Si lointaine qu’elle puisse paraître, la possibilité d’une hausse des taux directeurs à court terme représente le plus grand risque de récession à notre avis. En particulier, les taux directeurs en vigueur au Canada sont proches du point de rupture pour les entreprises et les ménages. De nouvelles hausses en raison d’une progression plus forte qu’attendu de l’inflation prolongeraient le mal et pourraient exacerber encore plus la léthargie. Au moment d’écrire ces lignes, les entreprises comme les ménages espèrent que les taux ont atteint leur point culminant et qu’ils baisseront. Doucher ces espoirs en haussant les taux directeurs pourrait avoir des impacts non linéaires sur les dépenses des entreprises et des ménages.
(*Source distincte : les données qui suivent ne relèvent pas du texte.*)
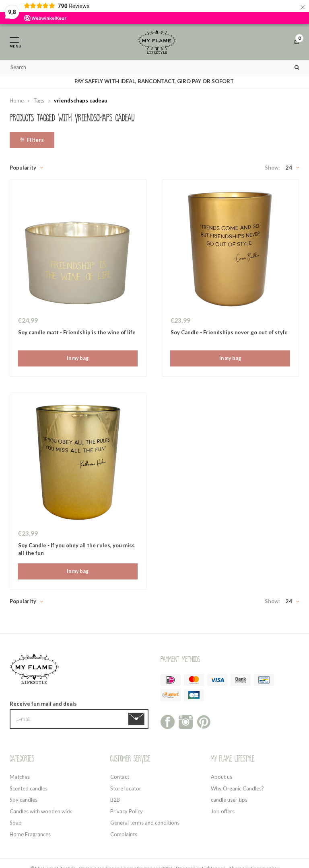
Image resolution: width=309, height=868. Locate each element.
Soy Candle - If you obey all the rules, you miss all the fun (76, 551)
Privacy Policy (126, 814)
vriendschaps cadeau (80, 103)
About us (221, 779)
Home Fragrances (30, 837)
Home (16, 103)
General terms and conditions (145, 825)
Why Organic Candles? (237, 791)
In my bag (77, 361)
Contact (119, 779)
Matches (20, 779)
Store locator (126, 791)
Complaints (124, 837)
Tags (39, 103)
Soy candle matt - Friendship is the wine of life (77, 335)
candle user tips (229, 802)
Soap (16, 825)
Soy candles (23, 802)
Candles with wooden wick (41, 814)
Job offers (222, 814)
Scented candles (29, 791)
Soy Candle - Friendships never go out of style (229, 335)
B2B (115, 802)
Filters (32, 142)
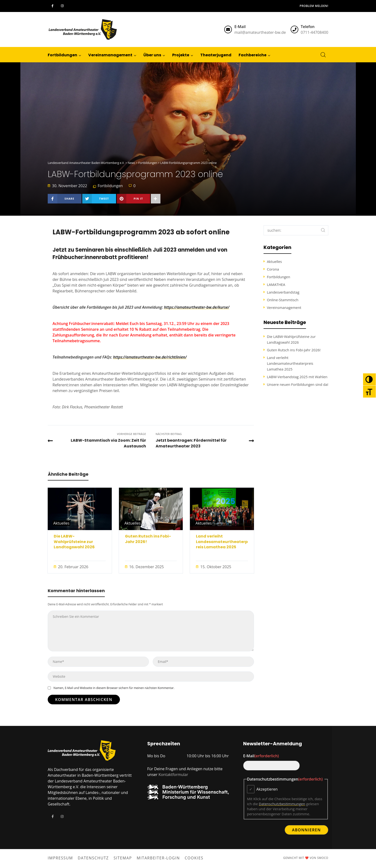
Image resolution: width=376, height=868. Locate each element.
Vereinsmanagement (284, 307)
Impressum (60, 858)
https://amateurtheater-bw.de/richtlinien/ (150, 357)
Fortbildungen (110, 186)
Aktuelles (61, 523)
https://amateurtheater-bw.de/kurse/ (197, 307)
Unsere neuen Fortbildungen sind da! (297, 384)
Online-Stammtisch (283, 300)
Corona (273, 269)
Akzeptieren (267, 789)
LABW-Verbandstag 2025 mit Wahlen (297, 377)
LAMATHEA (276, 284)
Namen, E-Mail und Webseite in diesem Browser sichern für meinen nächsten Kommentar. (113, 688)
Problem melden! (314, 6)
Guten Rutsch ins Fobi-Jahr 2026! (148, 539)
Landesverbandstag (283, 292)
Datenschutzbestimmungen (282, 804)
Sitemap (123, 858)
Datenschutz (93, 858)
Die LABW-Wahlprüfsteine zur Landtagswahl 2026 (74, 542)
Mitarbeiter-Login (158, 858)
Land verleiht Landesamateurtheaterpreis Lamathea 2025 (222, 542)
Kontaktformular (173, 774)
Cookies (194, 858)
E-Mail (261, 756)
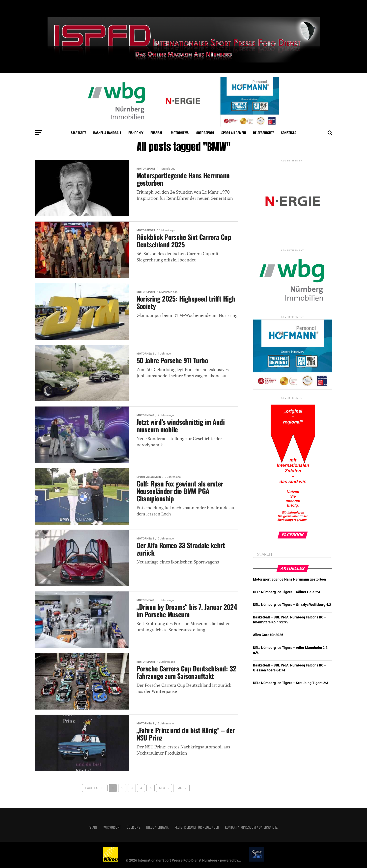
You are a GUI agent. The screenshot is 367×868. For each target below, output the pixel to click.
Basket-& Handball (107, 132)
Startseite (79, 132)
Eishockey (136, 132)
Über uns (133, 827)
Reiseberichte (263, 132)
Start (93, 827)
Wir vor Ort (112, 827)
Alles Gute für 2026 (268, 635)
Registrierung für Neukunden (197, 827)
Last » (181, 788)
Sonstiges (288, 132)
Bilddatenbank (157, 827)
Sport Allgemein (233, 132)
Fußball (157, 132)
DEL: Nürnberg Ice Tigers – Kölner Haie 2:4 (286, 592)
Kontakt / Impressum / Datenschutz (251, 827)
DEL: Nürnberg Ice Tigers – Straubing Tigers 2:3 (290, 683)
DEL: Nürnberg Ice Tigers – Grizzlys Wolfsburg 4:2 (292, 604)
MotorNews (180, 132)
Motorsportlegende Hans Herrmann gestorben (289, 579)
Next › (164, 788)
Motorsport (205, 132)
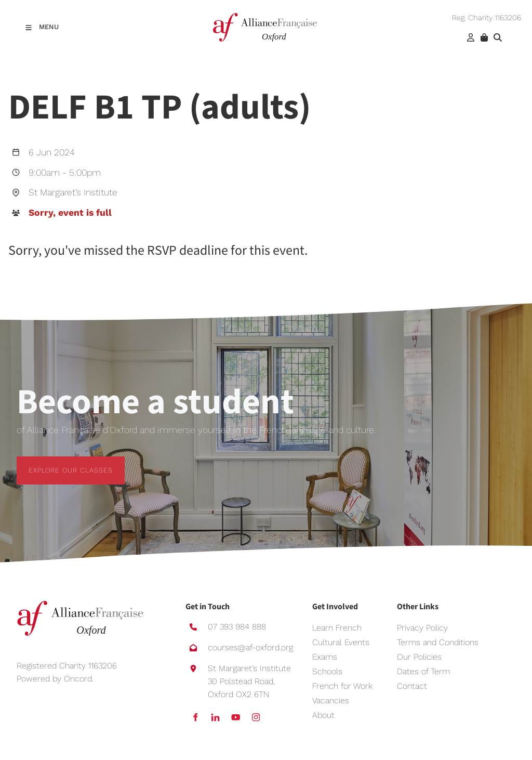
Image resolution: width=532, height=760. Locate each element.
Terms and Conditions (437, 642)
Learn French (337, 627)
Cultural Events (341, 642)
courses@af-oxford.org (250, 647)
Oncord (78, 678)
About (323, 715)
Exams (325, 657)
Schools (327, 671)
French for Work (342, 686)
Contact (412, 686)
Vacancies (330, 700)
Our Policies (419, 657)
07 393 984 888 (237, 626)
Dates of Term (423, 671)
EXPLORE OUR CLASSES (59, 462)
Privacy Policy (422, 627)
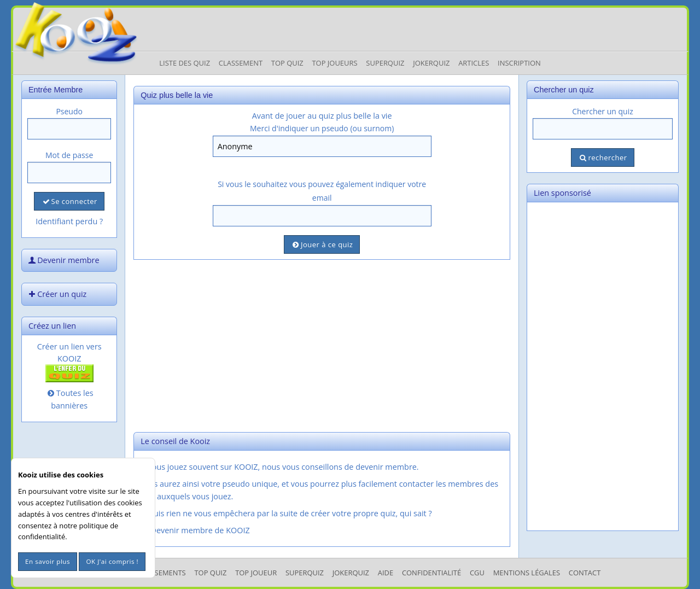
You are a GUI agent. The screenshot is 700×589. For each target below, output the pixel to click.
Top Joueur (256, 573)
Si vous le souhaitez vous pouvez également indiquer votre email (322, 191)
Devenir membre (63, 260)
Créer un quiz (56, 294)
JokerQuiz (431, 63)
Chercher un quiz (603, 111)
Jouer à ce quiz (322, 244)
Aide (386, 573)
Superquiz (385, 63)
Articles (474, 63)
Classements (161, 573)
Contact (585, 573)
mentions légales (527, 573)
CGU (477, 573)
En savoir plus (48, 561)
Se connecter (69, 201)
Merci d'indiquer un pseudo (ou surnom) (322, 128)
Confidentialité (431, 573)
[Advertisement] (322, 345)
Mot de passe (69, 155)
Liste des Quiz (184, 63)
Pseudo (69, 111)
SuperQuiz (305, 573)
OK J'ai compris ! (112, 561)
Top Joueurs (334, 63)
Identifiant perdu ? (69, 221)
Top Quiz (287, 63)
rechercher (602, 158)
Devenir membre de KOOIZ (194, 530)
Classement (241, 63)
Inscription (519, 63)
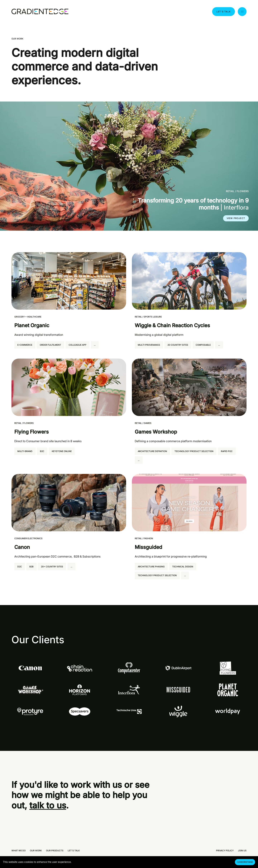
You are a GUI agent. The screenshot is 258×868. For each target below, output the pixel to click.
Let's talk (223, 11)
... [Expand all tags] (95, 345)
Les risques politiques pèsent lourdement sur l’an prochain. Aux États‑Unis, ces risques auront probablement le plus d’impact. L’élection présidentielle américaine pourrait induire une forte volatilité sur les marchés et sur les perspectives. Une deuxième présidence Trump risque d’être très perturbante aux États‑Unis et dans ses pays partenaires commerciaux. Si l’ex‑président n’a pas encore vraiment exprimé sa vision, il semble être favorable à l’idée d’imposer des tarifs unilatéraux sur toutes les importations aux États‑Unis, sans égard au pays d’origine. Il faudra franchir plusieurs étapes pour que cette éventualité se matérialise : Trump devrait remporter la candidature républicaine, ce qui paraît assuré, puis gagner la présidentielle américaine, ce qui est plus aléatoire, et enfin, mettre en œuvre cette politique, ce qui est loin d’être garanti. Bien qu’il s’agisse d’un risque plutôt lointain à l’heure actuelle, il s’agirait d’une nouvelle très percutante, qui aurait des incidences fondamentales pour le système du commerce mondial et pour les entreprises qui exercent leurs activités dans ce système. Et pour un pays qui, comme le Canada, est particulièrement exposé aux États‑Unis, des tarifs généralisés sur les exportations à destination de ce pays seraient très disruptifs.